» Objective
Reproduce every line of the rows below word for word, omitting the pictures.
══ Task inputs ══
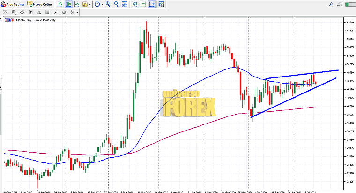Switch chart to line chart view
Image resolution: width=356 pixels, height=193 pixels.
[76, 4]
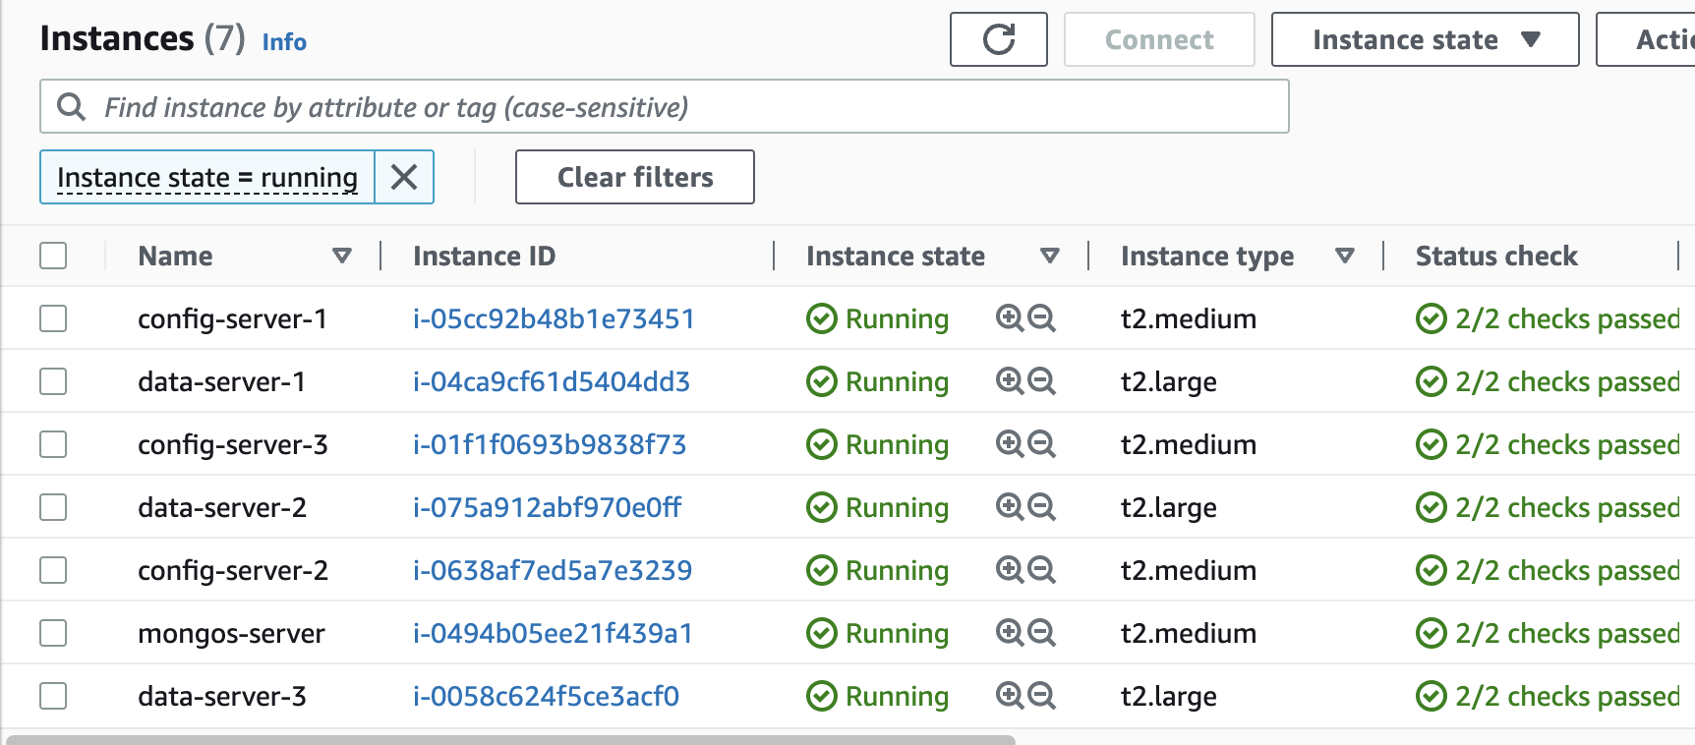Sort by Name column arrow

[x=342, y=256]
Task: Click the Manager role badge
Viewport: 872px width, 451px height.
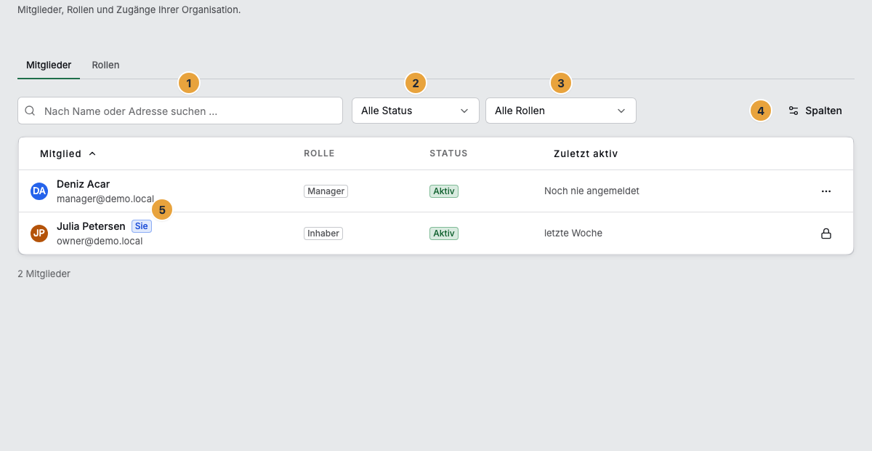Action: pyautogui.click(x=326, y=191)
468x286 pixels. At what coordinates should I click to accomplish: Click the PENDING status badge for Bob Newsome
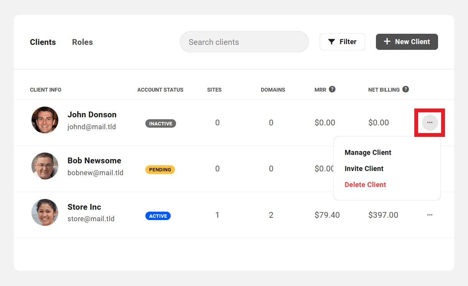point(160,169)
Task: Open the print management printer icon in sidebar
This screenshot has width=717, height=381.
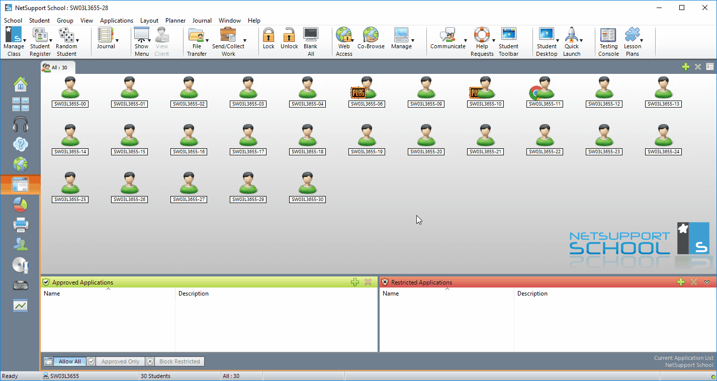Action: 20,225
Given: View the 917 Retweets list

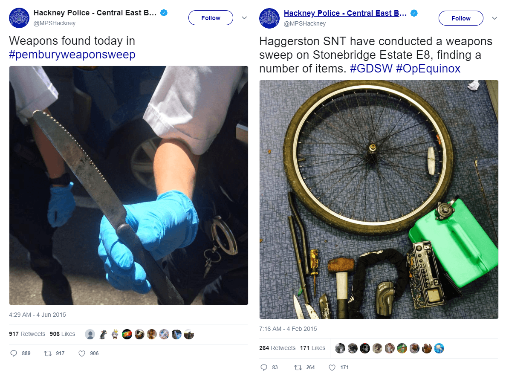Looking at the screenshot, I should click(27, 334).
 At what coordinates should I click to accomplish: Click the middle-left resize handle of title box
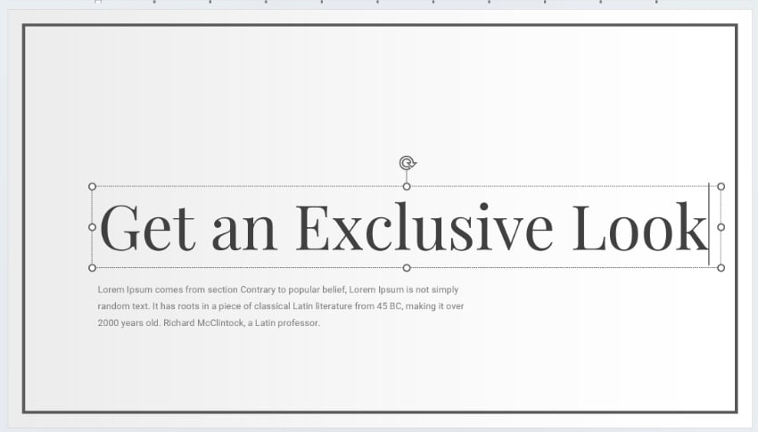[x=92, y=227]
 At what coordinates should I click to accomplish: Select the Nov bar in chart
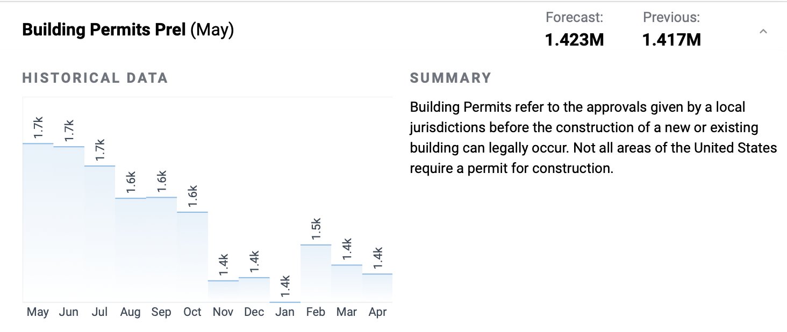click(223, 291)
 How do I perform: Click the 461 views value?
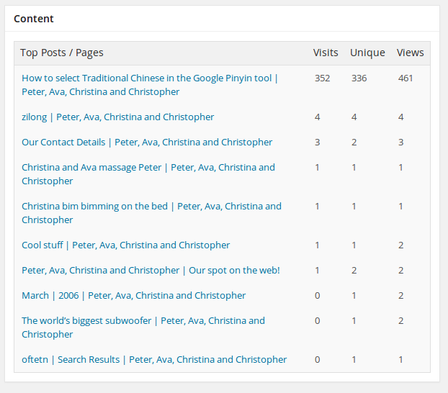pos(406,78)
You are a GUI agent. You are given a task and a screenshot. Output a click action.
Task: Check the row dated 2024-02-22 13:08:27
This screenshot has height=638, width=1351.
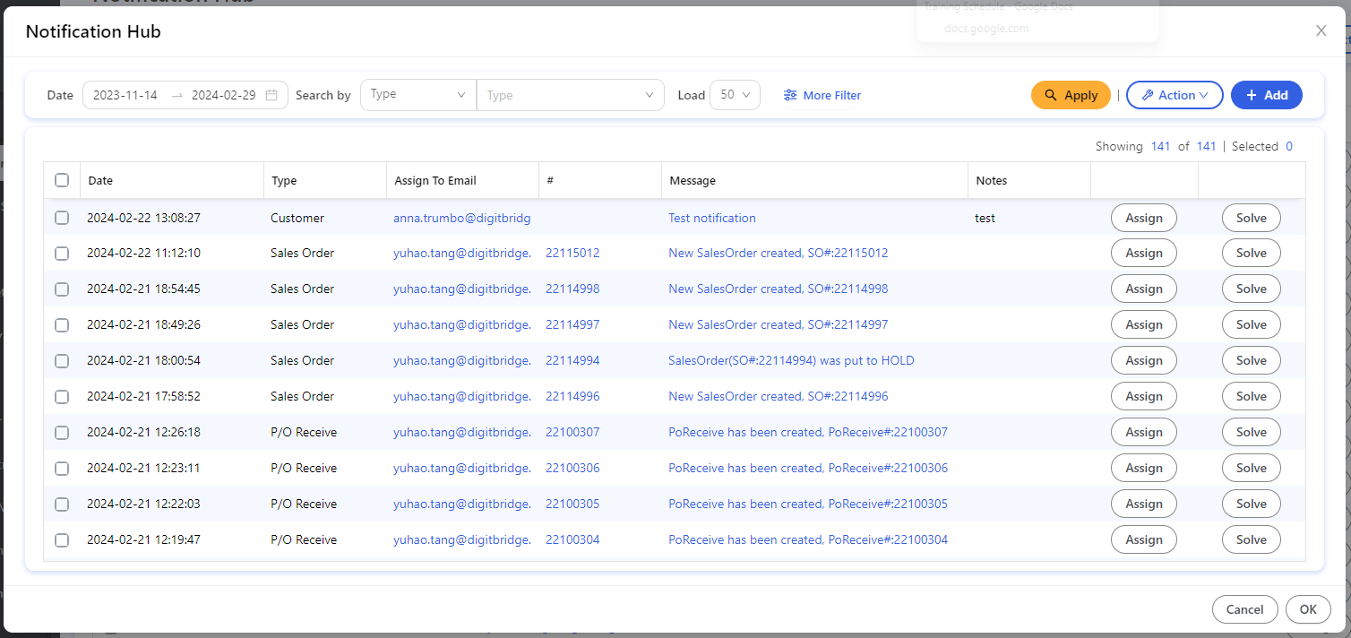click(x=62, y=218)
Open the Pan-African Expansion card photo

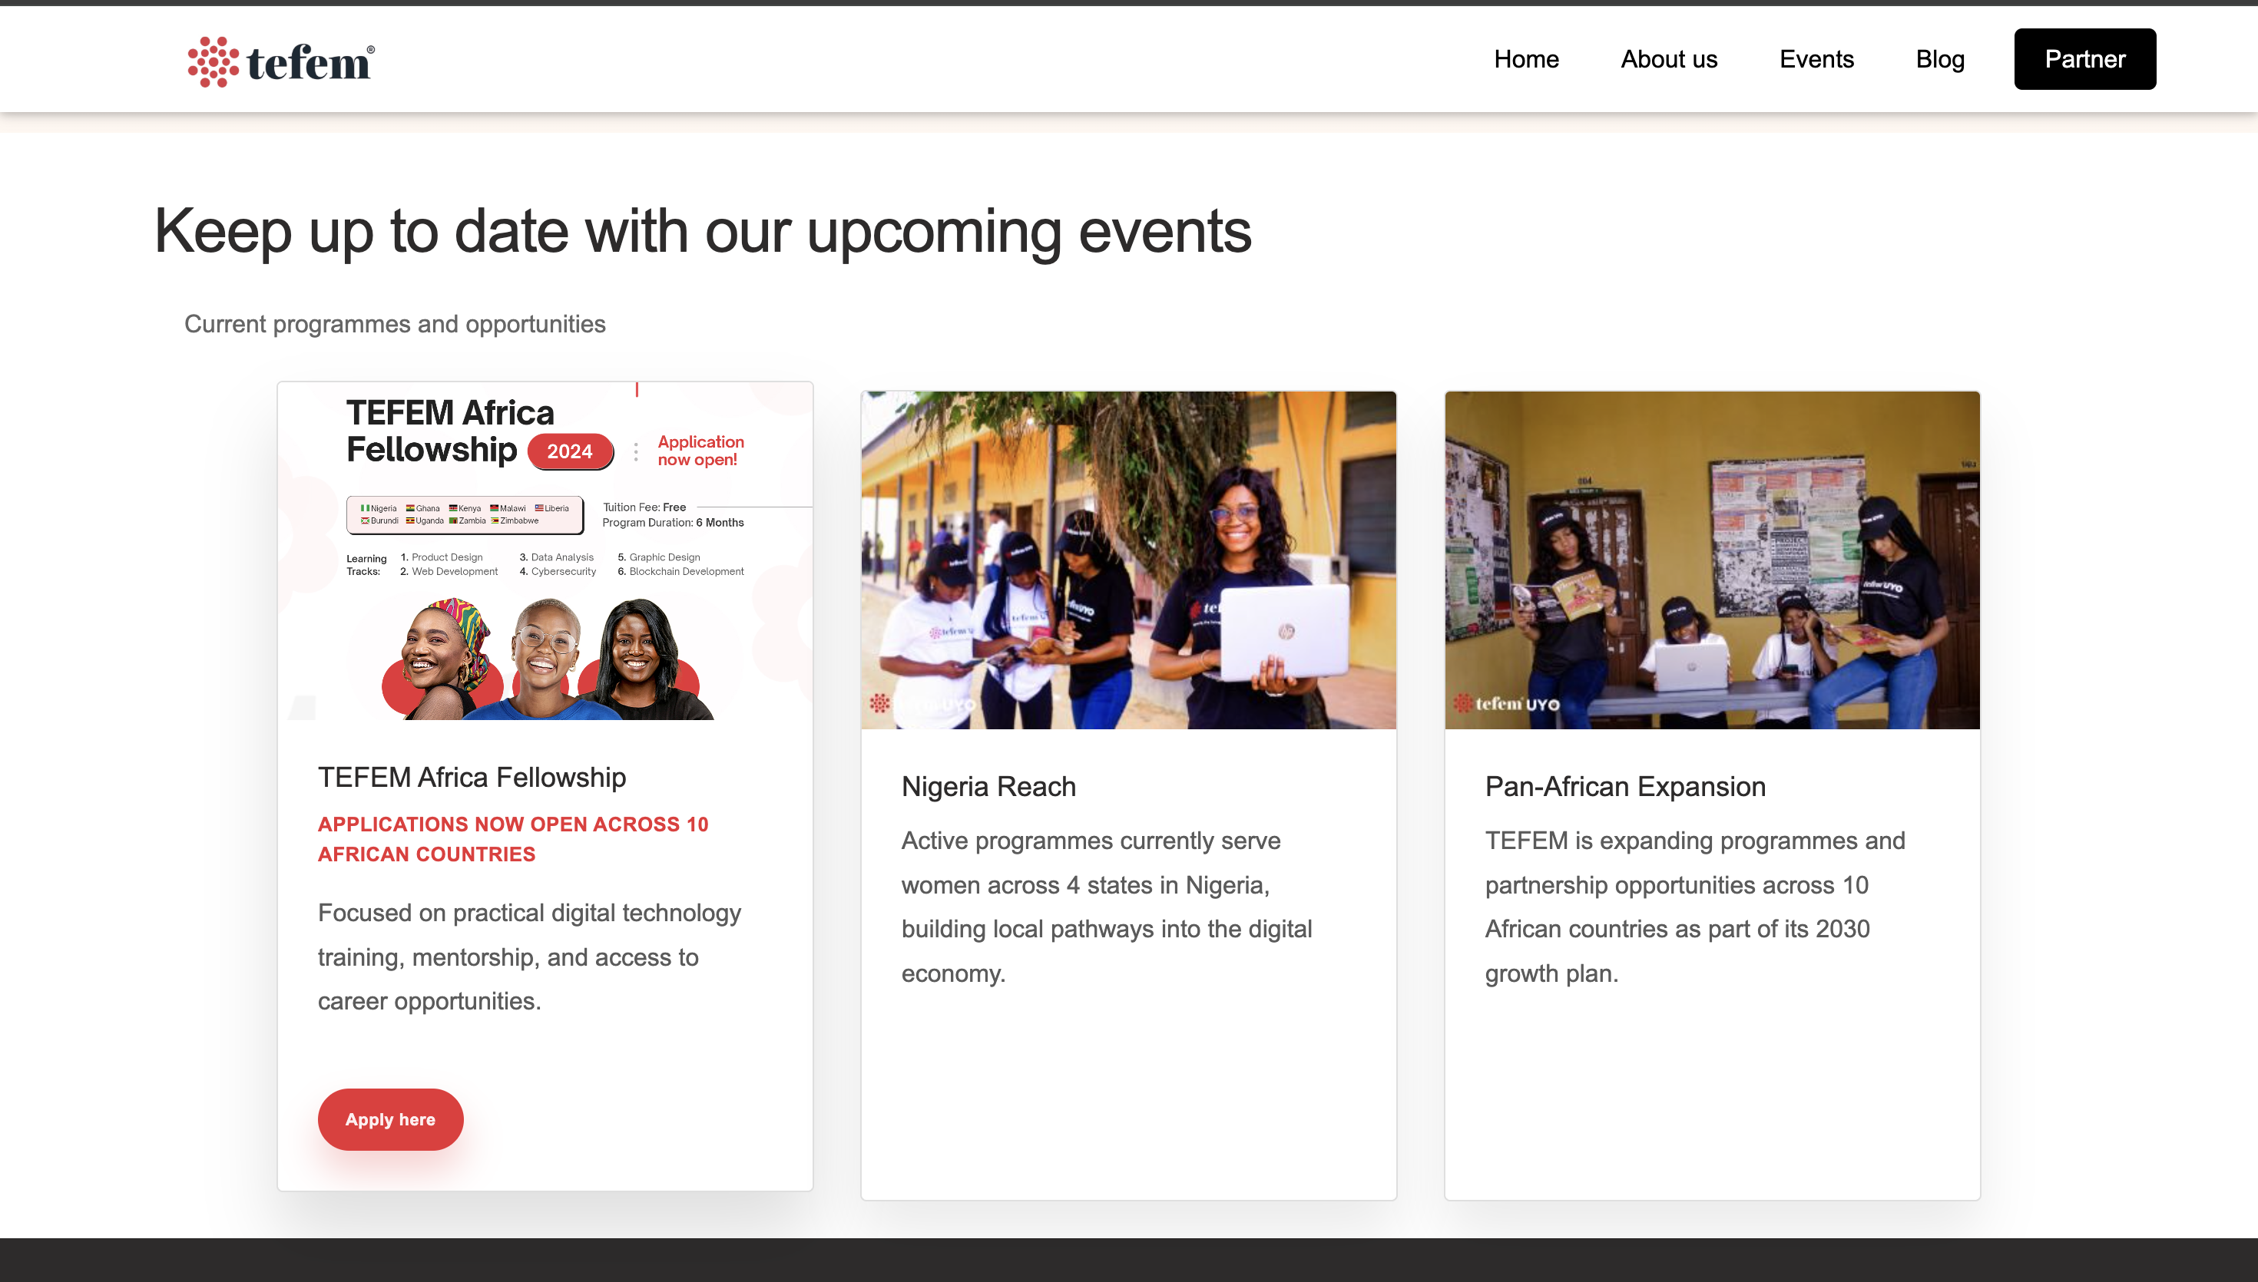pos(1711,560)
═══
» Exercise result
Switch chart to line chart view
Image resolution: width=356 pixels, height=193 pixels.
[76, 4]
Sort by Name column arrow

[x=342, y=256]
Task: Click the Manager role badge
Viewport: 872px width, 451px height.
Action: pyautogui.click(x=326, y=191)
468x286 pixels. At what coordinates should I click to accomplish: Click the PENDING status badge for Bob Newsome
point(160,169)
Task: Open the print management printer icon in sidebar
This screenshot has width=717, height=381.
Action: 20,225
Given: View the 917 Retweets list

Looking at the screenshot, I should click(27, 334).
 At what coordinates should I click to accomplish: Click the middle-left resize handle of title box
[x=92, y=227]
 At what coordinates should I click to accomplish: Select the Nov bar in chart
click(223, 291)
 How do I perform: Click the 461 views value?
pos(406,78)
You are a GUI agent. You are given a task and a screenshot. Output a click action.
Task: Check the row dated 2024-02-22 13:08:27
This screenshot has height=638, width=1351.
click(x=62, y=218)
Open the Pan-African Expansion card photo

pos(1711,560)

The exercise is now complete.